Answer me these questions.
a) how minimax is going to work with just eval() which returns
positive number for everything... It is really a simple question.
This really breaks the essence of minimax as is clearly outlined in the
wiki page I gave link to.
So if we start off a position where white is up a pawn, minimax is broken, since all evaluations will be positive? "zero sum" does not require that "equal" is exactly zero, it only requires that the score indicate the difference between what is good for white or good for black.
This is not about the "score". It is about the "randomness of the score."
Simple example, for the last time. Let's do only a 2 ply search, since search is recursive anyway. I make a move. You have 20 possible replies. You therefore produce 20 random numbers and since you are a min side, you choose the smallest and back it up. That is the score for my first move. My next move checks you, leaving you just 2 legal moves. You produce two random scores, but with just two, the probability of getting a small one is not very good. So you choose the smallest of the two and return that. That is better for me and I make that my best move and score. The more moves you have in reply to one of my moves, the smaller the "score" you will return because you get more chances to get a small one. The fewer moves you have, the greater the probability you won't get a small number, which makes you return a larger score. This happens at _every_ node in the tree. At any node M, the more moves black has (assuming white to move at the root) the greater the probability he will get to choose a small score. The fewer moves he has, the greater the probability he will be forced to choose a large score. The same is true for any node where it is white to move, except that white will want to choose larger scores, which is easier if he has more moves to choose from.

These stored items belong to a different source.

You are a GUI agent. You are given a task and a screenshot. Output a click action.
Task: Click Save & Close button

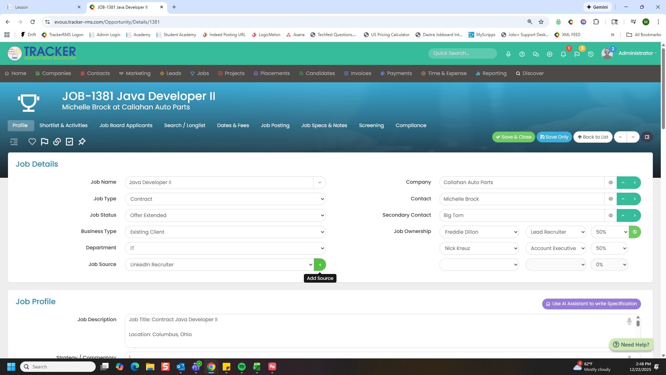(x=513, y=137)
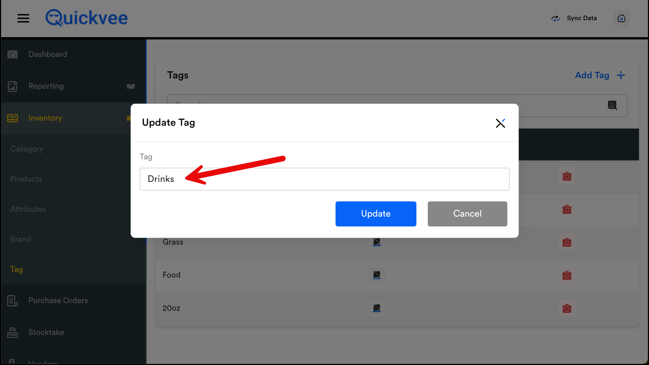Delete the 20oz tag with trash icon
Screen dimensions: 649x365
[567, 308]
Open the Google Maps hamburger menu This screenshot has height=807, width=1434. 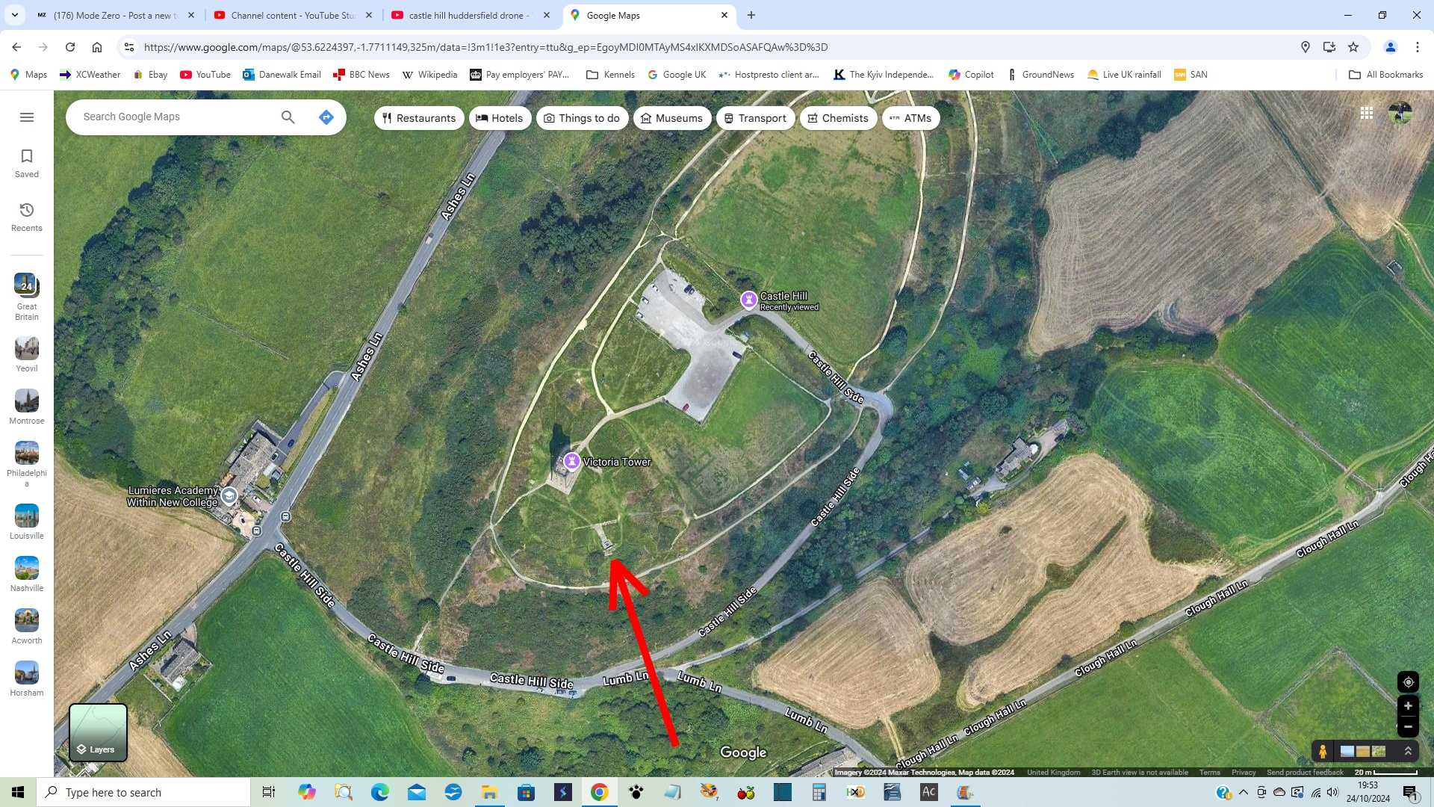click(27, 117)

You are hung up on the score itself. That is not the issue here. As far as material goes, if you hang your queen and I take it, your mobility goes down and my chances for a larger score goes up. If I hang my queen, my mobility goes down and that hurts my chances to extract one of those large numbers.
It really is that simple, and it really does work. And all your hand-waving, "I don't believe", "I can't see how" and such is not helping this discussion one bit. As I said, this is _not_ conjecture.
b) The mobility eval is done for one side only.. But chess is a game of perfect information
http://en.wikipedia.org/wiki/Perfect_information
And yet we are doing gross mobility evaluation for one side only, which disregards the
mobility of its opponent.
c) The supposed mobility evaluation that it brings is very rough to the say the least.
Again for reasons I mentioned in this thread already.
This is two violations of chess game tree search theory in a raw and one so so positonal evaluation.
You must understand why I have difficulty to accept one can get a 1800 elo engine out of this mess.
Once again, that doesn't mean a thing. Whether you accept this or not is completely irrelevant. It is a simple fact that anyone can measure. But playing one game is not going to do the trick. Feel free to try crafty, 23.2 is publicly available.